Verschiedene gnostische Gruppen sahen das dann ein wenig gemässigter an, und haben die Personifizierung an und für sich abgeschafft. Anstelle von Demiurgen und Lucifern gab's dann nur noch die göttliche Kraft, die Schöpfungskraft, die Lebensenergie etc. Und weil's halt keine Person "Gott" oder "Satan" gibt, kann man das Göttliche nur durch sich selbst, direkt erfahren. Daher auch das Wort "Gnosis": Erfahrung/Wissen, also NICHT Glauben. Die Figur von Lucifer z.B. ist für die Leute nur noch als Metapher zu verstehen: Der "Lichtträger", der die Illumination jedes einzelnen ermöglicht.

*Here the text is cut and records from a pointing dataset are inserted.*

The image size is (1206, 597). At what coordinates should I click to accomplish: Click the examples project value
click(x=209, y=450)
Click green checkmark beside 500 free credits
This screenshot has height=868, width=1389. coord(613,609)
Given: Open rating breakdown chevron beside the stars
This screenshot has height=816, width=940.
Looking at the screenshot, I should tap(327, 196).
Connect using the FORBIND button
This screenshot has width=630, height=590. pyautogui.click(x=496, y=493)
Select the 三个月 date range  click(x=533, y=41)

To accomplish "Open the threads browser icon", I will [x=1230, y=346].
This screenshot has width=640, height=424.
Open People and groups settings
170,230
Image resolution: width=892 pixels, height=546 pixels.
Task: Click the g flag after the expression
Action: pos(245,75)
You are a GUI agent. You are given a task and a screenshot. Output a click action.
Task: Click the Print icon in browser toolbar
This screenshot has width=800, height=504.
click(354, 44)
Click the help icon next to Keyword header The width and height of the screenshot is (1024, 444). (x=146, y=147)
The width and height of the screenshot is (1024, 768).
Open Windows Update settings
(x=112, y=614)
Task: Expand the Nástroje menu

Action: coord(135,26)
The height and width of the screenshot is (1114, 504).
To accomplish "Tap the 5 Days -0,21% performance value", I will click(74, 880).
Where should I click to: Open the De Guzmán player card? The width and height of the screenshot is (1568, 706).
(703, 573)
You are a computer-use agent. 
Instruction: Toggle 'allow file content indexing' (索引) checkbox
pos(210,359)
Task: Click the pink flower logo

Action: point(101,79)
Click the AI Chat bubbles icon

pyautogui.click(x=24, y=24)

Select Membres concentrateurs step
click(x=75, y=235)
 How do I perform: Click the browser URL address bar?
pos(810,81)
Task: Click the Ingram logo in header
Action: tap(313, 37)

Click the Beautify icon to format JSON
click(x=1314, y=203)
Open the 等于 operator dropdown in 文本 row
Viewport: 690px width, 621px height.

Mitm stärkeren Einfluss des Christentums wandelte sich die Gnosis dann in Richtung Neugnosis um. Stichworte wären da dann "Gott ist überall" oder "Gott ist in uns allen" oder auch der bekannte Satz ausm Thomas-Evangelium "Ich bin das Licht, das über allen ist. Ich bin das All; das All ist aus mir hervorgegangen, und das All ist zu mir gelangt. Spaltet das Holz, ich bin da. Hebt einen Stein auf, und ihr werdet mich dort finden."
Entsprechend hatte die katholische Kirche an solchem Gedankengut nicht viel Spass, und hat die Gnostiker ziemlich heftig verfolgt. Naja, ohne personifizierten Gott und ohne Hierarchie (weil ja jeder das Göttliche erfahren kann braucht's keine Priester mehr) hätten's nicht mehr viel zu tun. Noch heute gilt für strenge katholische Mütze alles, was in Richtung "Gnosis" geht, als satanisch / Satanismus. Manche Verschwörungstheoretiker gehen sogar soweit, dass die Jesuiten nur gegründet wurden, um die Gnostiker zu finden und auszuschalten . . .
Moderne Gnostische Strömungen gibt's einige. Viele Teile des Spiritismus können dazu gehörig angesehen werden, moderner Satanismus ist gnostisch, Thelema ist gnostisch, Freimaurertum z.T. auch, ebenso viele Freikirchen.
Hope this helps,
-Sascha.rb
P.S. Sehr gut möglich, dass es da oben noch ein paar Fehler drin hat. Wie schon gesagt, hab' mein Zeuch nicht hier. :( Wenn's wer verbessern kann, bitte machen. :) -.rb
Haarmann
2003-10-15, 10:27:34
Tannjew
Ich werde nggalai mal ergänzen versuchen und ev ein paar neue Aspekte bringen.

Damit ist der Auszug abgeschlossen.